La passiflora comprende diverse specie, ognuna con specifiche caratteristiche e diverse epoche di fioritura. La passiflora racemosa, ad esempio, fiorisce da maggio a settembre, quella cerulea, da giugno a settembre, la edulis, da giugno, agosto a settembre, la quadrangularis, da maggio a luglio e la violacea, da agosto a settembre. In pratica, in base alle specie coltivate, si potranno avere fioriture durante tutto il corso dell’anno.


Potatura

La passiflora non necessita di eccessive potature, ma solo di interventi che hanno lo scopo di migliorarne la forma ed il portamento. Il periodo ideale per potare la passiflora è a primavera, quando si accorceranno i rami laterali a circa cinque o dieci centimetri dalla base, ed il fusto, a circa venticinque centimetri dalla base. I tagli devono essere praticati usando attrezzi per potatura con lame ben affilate e disinfettate.


Moltiplicazione

La passiflora si moltiplica per talea e per seme. Quest’ultimo metodo di propagazione non garantisce tempi certi di attecchimento e la corrispondenza delle nuove piante a quella madre, vista l’elevata variabilità genetica delle varie specie di passiflora. Di facile attecchimento è, invece, la propagazione per talea. Questa si effettua ad inizio della primavera, prelevando le talee dalle piante più sane e robuste. I rametti, lunghi almeno otto centimetri, vanno puliti eliminando le foglioline alla base. Questi stessi rametti vanno interrati in un vaso composto da torba e sabbia grossa, su cui è stato praticato in foro profondo due centimetri. Il terriccio può anche essere trattato preventivamente con un fungicida, per prevenire eventuali infezioni. Il vaso va posto all’ombra, ad una temperatura di circa venti gradi, e va ricoperto con un telo di plastica.

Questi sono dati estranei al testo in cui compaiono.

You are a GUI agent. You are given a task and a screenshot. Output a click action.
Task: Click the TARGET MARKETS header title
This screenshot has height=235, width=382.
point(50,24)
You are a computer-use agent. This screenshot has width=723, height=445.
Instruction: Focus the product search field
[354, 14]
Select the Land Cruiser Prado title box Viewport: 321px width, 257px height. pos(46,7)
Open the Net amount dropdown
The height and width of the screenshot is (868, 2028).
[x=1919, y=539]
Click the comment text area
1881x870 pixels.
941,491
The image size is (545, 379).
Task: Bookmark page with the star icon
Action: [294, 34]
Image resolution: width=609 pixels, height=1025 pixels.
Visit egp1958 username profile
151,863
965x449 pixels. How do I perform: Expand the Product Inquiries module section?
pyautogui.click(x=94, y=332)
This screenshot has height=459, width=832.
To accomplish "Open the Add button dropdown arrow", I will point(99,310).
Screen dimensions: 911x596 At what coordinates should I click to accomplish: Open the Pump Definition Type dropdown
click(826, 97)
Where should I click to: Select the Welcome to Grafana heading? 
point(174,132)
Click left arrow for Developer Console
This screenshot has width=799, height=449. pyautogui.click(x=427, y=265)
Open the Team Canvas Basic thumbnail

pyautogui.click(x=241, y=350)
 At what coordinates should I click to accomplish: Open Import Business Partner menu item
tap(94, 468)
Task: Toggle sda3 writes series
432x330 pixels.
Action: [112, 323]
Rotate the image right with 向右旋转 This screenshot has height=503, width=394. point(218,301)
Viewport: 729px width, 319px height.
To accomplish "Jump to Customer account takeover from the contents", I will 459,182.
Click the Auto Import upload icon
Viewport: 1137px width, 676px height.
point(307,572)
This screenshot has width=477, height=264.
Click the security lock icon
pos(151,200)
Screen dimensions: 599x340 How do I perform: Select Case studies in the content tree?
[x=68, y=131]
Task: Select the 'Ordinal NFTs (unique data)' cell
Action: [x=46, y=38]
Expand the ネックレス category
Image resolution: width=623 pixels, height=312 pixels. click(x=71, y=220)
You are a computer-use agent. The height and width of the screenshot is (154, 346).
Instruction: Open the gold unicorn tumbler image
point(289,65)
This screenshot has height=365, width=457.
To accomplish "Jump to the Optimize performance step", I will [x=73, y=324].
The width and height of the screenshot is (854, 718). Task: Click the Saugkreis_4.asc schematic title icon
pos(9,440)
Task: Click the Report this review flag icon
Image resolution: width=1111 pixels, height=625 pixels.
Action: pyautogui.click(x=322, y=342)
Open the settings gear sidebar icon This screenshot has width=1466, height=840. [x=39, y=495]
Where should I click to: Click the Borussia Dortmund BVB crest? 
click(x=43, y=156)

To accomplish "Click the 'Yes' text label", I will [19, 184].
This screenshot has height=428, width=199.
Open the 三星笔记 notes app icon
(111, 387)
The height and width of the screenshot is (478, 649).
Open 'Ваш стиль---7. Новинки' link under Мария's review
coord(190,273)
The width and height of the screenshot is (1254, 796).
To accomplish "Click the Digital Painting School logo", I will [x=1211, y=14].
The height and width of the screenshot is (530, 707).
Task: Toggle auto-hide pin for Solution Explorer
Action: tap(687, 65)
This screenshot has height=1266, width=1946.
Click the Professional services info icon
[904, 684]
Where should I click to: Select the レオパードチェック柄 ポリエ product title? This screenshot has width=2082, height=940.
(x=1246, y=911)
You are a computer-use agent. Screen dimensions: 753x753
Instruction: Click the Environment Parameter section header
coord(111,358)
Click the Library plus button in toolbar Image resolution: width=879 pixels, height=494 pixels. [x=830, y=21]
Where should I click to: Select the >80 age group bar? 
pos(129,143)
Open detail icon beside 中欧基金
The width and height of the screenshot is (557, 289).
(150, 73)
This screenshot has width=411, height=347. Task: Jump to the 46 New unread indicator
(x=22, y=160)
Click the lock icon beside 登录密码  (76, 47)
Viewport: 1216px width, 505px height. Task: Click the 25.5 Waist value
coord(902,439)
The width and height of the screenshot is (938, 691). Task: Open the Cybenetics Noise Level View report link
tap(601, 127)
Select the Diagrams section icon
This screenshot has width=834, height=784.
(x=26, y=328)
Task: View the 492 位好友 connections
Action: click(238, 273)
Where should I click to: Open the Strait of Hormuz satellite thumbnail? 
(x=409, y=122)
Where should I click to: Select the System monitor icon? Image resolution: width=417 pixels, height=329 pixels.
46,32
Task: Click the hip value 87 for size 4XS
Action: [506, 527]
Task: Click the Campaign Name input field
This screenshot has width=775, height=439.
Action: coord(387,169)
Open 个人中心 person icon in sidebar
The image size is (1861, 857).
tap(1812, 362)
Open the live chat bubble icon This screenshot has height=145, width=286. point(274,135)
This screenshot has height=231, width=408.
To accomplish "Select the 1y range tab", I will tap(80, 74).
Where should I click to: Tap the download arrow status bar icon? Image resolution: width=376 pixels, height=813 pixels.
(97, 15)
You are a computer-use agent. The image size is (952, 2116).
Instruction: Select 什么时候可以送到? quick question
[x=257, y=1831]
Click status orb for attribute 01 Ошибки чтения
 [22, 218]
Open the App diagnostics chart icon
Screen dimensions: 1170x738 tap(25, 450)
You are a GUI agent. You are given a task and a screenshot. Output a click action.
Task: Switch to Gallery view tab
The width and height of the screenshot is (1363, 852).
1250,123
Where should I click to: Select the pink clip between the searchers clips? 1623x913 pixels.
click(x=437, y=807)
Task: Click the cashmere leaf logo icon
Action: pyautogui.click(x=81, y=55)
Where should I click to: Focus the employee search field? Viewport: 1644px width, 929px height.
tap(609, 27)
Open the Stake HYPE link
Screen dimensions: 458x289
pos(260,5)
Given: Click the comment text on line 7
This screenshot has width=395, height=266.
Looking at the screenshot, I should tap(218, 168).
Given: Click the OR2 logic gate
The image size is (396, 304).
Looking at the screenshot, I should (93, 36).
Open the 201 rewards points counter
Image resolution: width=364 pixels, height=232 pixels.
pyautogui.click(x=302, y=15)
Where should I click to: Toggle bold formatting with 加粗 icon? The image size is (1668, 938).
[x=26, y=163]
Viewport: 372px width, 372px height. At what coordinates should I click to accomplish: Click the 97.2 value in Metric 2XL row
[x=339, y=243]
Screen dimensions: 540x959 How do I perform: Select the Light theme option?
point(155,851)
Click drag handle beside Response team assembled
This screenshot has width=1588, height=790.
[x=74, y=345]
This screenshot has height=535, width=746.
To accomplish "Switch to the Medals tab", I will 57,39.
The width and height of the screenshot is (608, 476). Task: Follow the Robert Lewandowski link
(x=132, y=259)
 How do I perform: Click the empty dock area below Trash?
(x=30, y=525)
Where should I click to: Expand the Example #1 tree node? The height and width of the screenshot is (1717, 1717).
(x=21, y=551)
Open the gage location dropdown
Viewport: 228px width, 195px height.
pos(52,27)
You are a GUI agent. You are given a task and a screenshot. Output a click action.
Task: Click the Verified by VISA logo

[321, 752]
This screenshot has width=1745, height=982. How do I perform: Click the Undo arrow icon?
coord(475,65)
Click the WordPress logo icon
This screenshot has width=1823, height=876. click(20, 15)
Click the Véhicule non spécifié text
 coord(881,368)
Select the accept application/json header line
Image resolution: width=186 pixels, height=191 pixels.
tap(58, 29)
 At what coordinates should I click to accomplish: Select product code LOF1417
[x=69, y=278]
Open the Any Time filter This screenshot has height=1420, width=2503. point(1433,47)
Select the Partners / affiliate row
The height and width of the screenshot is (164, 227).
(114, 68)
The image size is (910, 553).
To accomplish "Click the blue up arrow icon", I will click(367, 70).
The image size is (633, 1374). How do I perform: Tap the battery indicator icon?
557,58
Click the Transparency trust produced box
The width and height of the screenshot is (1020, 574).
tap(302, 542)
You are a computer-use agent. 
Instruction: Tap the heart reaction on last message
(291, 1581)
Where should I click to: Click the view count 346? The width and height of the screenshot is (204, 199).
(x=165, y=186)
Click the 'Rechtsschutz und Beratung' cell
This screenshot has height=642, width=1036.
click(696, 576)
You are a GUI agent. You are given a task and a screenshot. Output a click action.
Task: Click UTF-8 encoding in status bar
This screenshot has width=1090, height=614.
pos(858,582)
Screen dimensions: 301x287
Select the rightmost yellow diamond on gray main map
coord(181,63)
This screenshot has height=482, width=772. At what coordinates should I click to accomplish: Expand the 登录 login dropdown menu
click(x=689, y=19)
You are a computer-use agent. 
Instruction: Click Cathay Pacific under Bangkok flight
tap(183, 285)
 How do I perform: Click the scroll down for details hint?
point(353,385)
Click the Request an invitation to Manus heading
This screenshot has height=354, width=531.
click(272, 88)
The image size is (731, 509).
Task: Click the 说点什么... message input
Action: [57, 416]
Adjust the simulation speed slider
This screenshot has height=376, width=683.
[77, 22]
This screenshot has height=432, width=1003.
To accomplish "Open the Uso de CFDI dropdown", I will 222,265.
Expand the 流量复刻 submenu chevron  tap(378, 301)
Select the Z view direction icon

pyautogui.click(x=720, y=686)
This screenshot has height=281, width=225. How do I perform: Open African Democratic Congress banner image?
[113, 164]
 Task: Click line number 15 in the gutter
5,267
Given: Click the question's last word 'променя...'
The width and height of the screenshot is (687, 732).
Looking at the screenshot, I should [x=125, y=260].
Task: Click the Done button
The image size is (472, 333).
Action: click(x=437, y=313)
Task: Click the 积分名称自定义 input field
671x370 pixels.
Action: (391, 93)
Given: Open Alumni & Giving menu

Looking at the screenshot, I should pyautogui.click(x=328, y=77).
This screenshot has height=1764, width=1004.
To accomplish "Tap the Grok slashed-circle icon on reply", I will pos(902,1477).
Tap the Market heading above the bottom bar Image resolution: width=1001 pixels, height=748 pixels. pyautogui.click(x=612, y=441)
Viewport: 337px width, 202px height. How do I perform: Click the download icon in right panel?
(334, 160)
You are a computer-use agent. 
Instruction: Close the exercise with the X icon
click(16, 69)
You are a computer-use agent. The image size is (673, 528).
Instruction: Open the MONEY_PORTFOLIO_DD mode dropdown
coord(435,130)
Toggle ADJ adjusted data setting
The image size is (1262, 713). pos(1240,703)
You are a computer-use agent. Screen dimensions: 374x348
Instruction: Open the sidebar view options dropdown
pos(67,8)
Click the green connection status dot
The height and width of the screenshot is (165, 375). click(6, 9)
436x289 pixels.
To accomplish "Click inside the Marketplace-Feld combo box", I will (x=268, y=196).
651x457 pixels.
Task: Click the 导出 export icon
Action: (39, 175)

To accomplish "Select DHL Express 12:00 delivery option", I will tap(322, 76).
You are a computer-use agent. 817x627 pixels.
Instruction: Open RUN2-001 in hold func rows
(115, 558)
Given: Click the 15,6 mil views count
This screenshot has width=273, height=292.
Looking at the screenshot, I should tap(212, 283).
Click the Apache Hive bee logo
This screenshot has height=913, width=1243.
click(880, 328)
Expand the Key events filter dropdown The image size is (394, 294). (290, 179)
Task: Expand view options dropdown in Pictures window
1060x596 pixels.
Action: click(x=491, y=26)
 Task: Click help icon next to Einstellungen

Il terriccio va mantenuto costantemente umido, senza però far andare acqua sulla pianta. Quando le talee avranno messo radici si potranno spostare in un luogo più luminoso, concimandole ogni due settimane e fino all’inizio dell’inverno. A primavera, quando le nuove piantine si saranno formate, si potranno rinvasare e coltivare come quelle adulte. La moltiplicazione per seme si effettua usando proprio i semi della pianta, che vanno interrati, quasi in superficie, su una cassetta contenente terriccio fertile e sabbia grossolana. Il contenitore va tenuto in un luogo luminoso e a temperature di circa ventisei gradi. Il terriccio va mantenuto umido fino al momento della germinazione dei semi, mentre il vassoio va ricoperto con un telo di plastica. I tempi di attecchimento dei semi sono molto variabili, a volte ci possono volere anni per vedere sviluppare le nuove piante, per questo motivo i coltivatori prediligono la propagazione per talea.


Malattie

Le malattie della passiflora si possono manifestare anche in altre piante. Si tratta di patologie causate da errori di coltivazione o da specifici parassiti delle piante. Se la passiflora perde le foglie, vuol dire che è stata irrigata poco, mentre se queste diventano gialle ed i fiori non si sviluppano, potrà trattarsi di una scarsa illuminazione. Le patologie da errori colturali si curano correggendo quegli stessi errori, ovvero mantenendo il terriccio costantemente umido e spostando la pianta in una posizione più luminosa. I principali parassiti che possono colpire la passiflora sono la cocciniglia farinosa, il ragnetto rosso e gli afidi. La cocciniglia farinosa provoca macchie biancastre sulla parte inferiore delle foglie, mentre il ragnetto rosso causa delle macchie giallastre e brune sempre sulle stesse parti della pianta. Gli afidi succhiano la linfa della pianta pungendo le foglie, che iniziano a seccarsi progressivamente. I parassiti della passiflora si possono combattere con rimedi manuali se le infezioni non sono troppo estese, in caso contrario si può ricorrere a specifici antiparassitari.